Start of Records
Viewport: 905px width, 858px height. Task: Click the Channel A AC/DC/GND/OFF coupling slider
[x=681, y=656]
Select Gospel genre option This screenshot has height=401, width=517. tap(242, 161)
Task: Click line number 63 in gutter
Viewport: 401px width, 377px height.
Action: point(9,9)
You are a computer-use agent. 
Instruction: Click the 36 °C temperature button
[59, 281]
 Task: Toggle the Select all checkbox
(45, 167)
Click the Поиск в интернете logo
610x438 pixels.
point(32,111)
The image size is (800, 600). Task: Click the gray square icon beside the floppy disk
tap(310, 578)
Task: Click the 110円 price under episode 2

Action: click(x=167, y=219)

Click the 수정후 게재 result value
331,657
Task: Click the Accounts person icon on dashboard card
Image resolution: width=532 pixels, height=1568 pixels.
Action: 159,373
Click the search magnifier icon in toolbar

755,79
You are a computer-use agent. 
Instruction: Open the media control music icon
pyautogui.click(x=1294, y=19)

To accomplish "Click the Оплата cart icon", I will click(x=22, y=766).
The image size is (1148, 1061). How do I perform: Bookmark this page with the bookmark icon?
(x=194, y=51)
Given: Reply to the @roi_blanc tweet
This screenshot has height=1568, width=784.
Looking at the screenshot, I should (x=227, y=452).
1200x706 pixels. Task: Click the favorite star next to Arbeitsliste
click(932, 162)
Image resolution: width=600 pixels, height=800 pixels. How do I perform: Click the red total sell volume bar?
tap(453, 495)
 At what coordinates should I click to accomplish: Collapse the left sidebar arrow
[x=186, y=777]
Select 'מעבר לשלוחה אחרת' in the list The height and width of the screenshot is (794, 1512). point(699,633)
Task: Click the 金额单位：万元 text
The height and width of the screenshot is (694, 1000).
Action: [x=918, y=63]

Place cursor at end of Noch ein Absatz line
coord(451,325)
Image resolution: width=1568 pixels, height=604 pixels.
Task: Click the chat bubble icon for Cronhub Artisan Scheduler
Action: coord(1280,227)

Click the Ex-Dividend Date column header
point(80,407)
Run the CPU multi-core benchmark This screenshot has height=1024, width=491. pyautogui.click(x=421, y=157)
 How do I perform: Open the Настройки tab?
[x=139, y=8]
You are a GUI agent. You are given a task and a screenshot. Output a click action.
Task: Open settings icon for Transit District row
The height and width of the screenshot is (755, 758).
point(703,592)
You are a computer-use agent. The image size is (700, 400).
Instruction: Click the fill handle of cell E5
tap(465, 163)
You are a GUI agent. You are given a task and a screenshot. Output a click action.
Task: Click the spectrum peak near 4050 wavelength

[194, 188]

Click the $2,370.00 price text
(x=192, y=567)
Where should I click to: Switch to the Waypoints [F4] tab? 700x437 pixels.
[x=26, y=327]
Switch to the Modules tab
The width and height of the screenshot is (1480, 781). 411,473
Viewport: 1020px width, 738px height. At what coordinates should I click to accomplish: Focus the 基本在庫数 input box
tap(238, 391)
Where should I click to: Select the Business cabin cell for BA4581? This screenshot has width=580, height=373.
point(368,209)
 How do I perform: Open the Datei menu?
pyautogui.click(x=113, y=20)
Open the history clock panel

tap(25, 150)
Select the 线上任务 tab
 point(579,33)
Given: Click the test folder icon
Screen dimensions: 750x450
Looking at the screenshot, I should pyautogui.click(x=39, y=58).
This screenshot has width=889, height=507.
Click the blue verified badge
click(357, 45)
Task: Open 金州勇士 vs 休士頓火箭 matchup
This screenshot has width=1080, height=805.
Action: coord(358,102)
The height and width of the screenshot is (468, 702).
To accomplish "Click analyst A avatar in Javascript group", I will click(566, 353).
End of Records
### The task
Starting with the first line of the data above, copy each line exactly until you reach the line with "Task: Click line number 63 in gutter"; include that line as well.

### Result of this task
Viewport: 905px width, 858px height. Task: Click the Channel A AC/DC/GND/OFF coupling slider
[x=681, y=656]
Select Gospel genre option This screenshot has height=401, width=517. tap(242, 161)
Task: Click line number 63 in gutter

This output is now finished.